Онтология лжи - Секацкий Александр Куприянович 5 стр.


Теология и философия неоднократно подходили к такому понятию, как предел разрешимости Божественного Интеллекта, чаще всего прикрывая логическую пропасть этого понятия словами о непостижимости Воли Бога. Можно сослаться на рассуждения Маймонида, Исаака Лурии или Спинозы. Но лучше обратиться к одному из парадоксов Витгенштейна. Витгенштейн говорит, что если бы "некто всезнающий" написал книгу, в которой было бы изложено Все, то такая книга была бы сплошным перечислением фактов - ни одному этическому суждению, ни одной оценке не нашлось бы в ней места. Однако Витгенштейн был бы прав как раз в том случае, если бы эту книгу написал не "некто всезнающий", а, скажем, Бог Авраама, Исаака и Иакова, Бог Декарта, Спинозы, наконец, Бог самого Витгенштейна, т. е. "некто, знающий не все". Если же предположить, что автор книги знает "абсолютно все", не имея вообще сферы "своего неведомого", то книга будет выглядеть совсем не так, как представляет ее себе Витгенштейн. "Знающий все" должен бы знать и незнание тех же Исаака, Декарта, Витгенштейна, ибо оно есть факт, не менее достойный считаться фактом, чем число ног у каракатицы. В каждом незнании "остальной мир" образует остаточную конфигурацию - "мир, поскольку я его не знаю". Эти миры отличаются друг от друга, во всяком случае, не меньше, чем горизонты познанного. Кроме того, некоторый субъект N, помимо собственной картины мира, имеет еще "картину мира субъекта М, как она представлена в сознании N", и эти данные тоже непременно должны войти в книгу "всезнающего" (раз уж он претендует на знание всего). Придется дать и описание потенциальных конфигураций, которые еще не появились, их исчисление также должно быть доступным "всеведущему" - не может же ось времени оказаться последним горизонтом для того, кто не знает незнания.

## Записи набора данных

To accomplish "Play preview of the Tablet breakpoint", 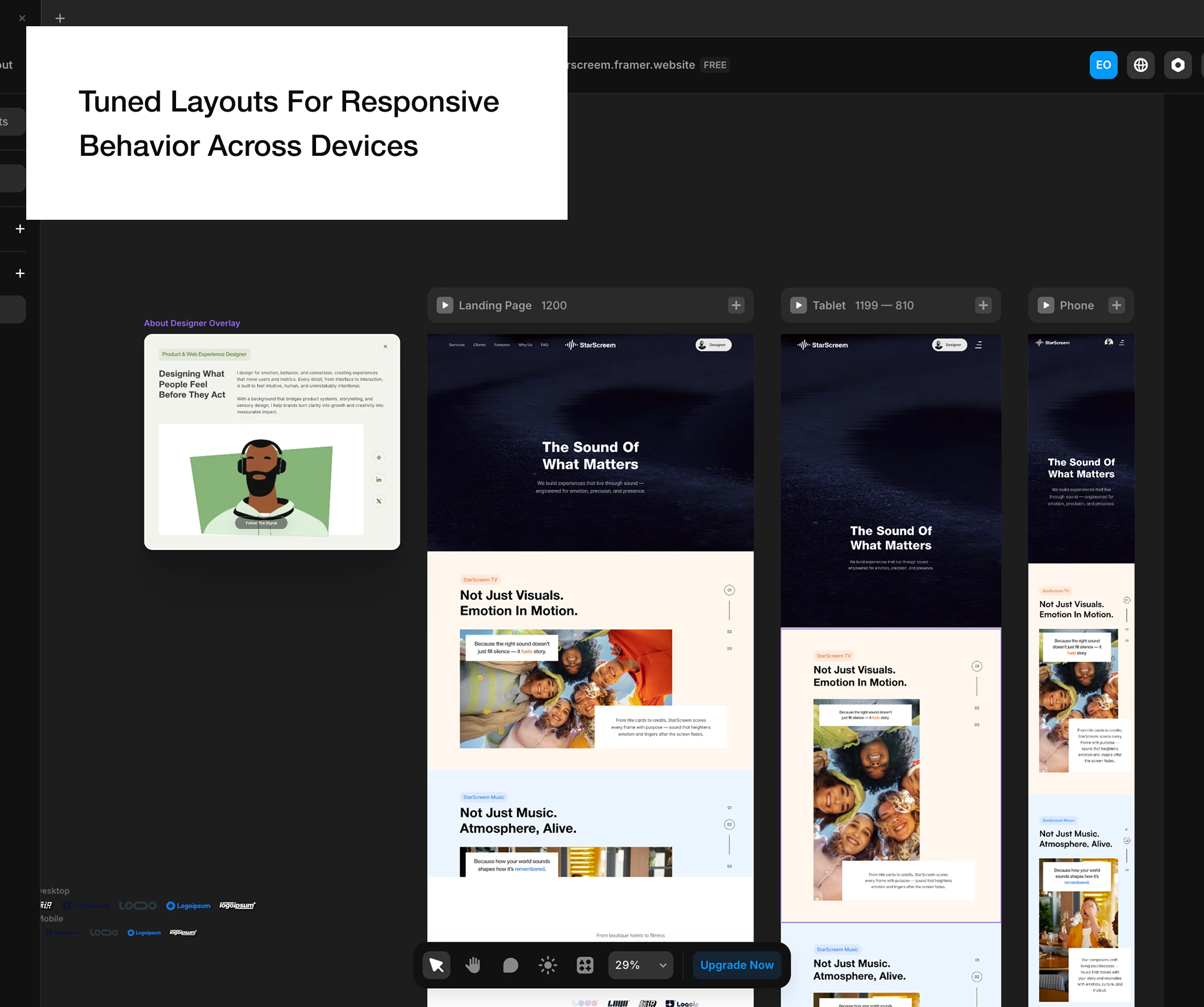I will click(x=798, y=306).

...

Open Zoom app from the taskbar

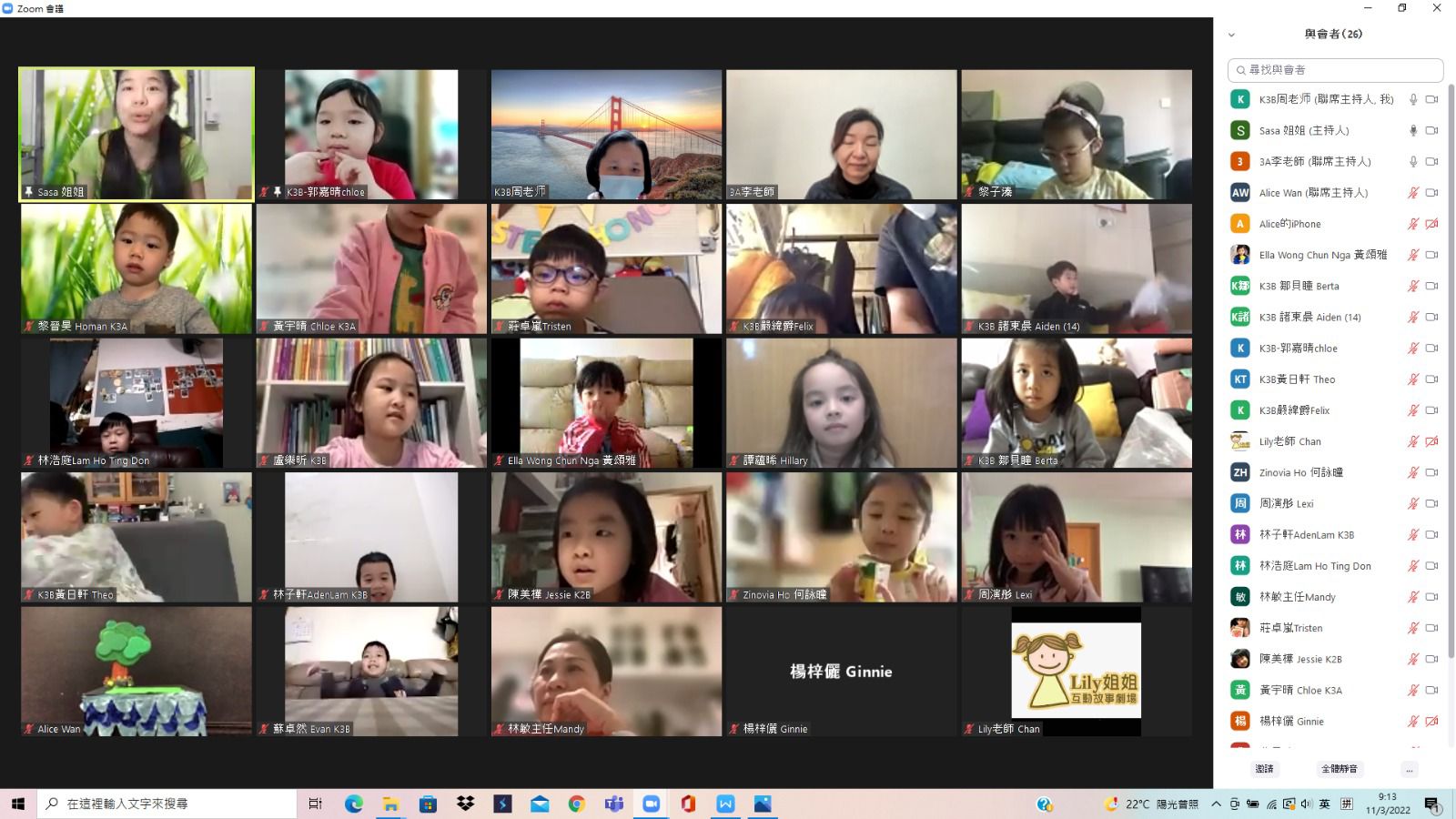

## Задание
Напишите продолжение текста «Онтология лжи», начиная сразу после его последнего предложения. Записи не имеют никакого отношения к тексту «Онтология лжи».

## Ответ
Если теперь оценивающе взглянуть на то, что же будет представлять собой такая книга, то окажется, что факты, в привычном для позитивизма смысле, совершенно затеряются в ней, в лучшем случае займут ничтожное место невыделенного оглавления. Все же остальное безбрежное содержание этой книги будет заполнено соотношениями искажений, т. е. именно оценками, как внутри взаимонезнаний, так и по отношению к эталону. Иными словами, книга, претендующая на то, чтобы бесстрастно зарегистрировать "абсолютно все", будет грандиозным "классным журналом", превышающим по размеру Вселенную. Она уничтожит саму себя. Инстанция всеведения окажется перенасыщенной искажениями, сплошным шумом, начисто забивающим иерархию форм, экземплярность сущего. Без допущения "неведомого Богу", без запрета обратной трансляции эхо-эффекта творения, акт творения не оставляет в живых Бога Живого, т. е. оказывается его самоубийством.

Итак, первый шаг онтологического конституирования лжи сделан, хотя ложь и может продолжать считаться "несуществующей". Отсвет эманации отбрасывается в никуда, в измерение, порождаемое самим отбрасыванием. Можно сказать, что "миражирование" сущего есть эпифеномен его тиражирования как экземплярности и множественности. Известно, что мираж дезориентирует лишь того, кто способен его увидеть. И тогда дар прозрения, некая прибавка разрешающей способности интеллекта приводит к визуализации миражного слоя; новые видимые измерения закручивают круговорот блужданий на ровном месте - отсюда понятно, почему "ложь" и "заблуждение" так часто пишутся через запятую, в синонимическом ряду.

Впрочем, оптическая метафора не имеет других преимуществ, кроме удобства, в силу ее подробной проработанности в европейской философии. С таким же успехом, опираясь на Дионисия Ареопагита, Фому Аквинского или Николая Кузанского, можно очертить сферу невозможного для Бога. В частности, для Бога, и именно в силу его всемогущества, невозможно несовпадение мысли (слова) и "дела". Никакое у мышление Бога не оставляет творение в прежнем виде.

.. . Дождинки падали бы сами,
Но ведом их созвучный строй
Тому, кто мыслит не словами,
Садами мыслит и землей...

Д. Левертов (пер. с англ. мой.- А. С.).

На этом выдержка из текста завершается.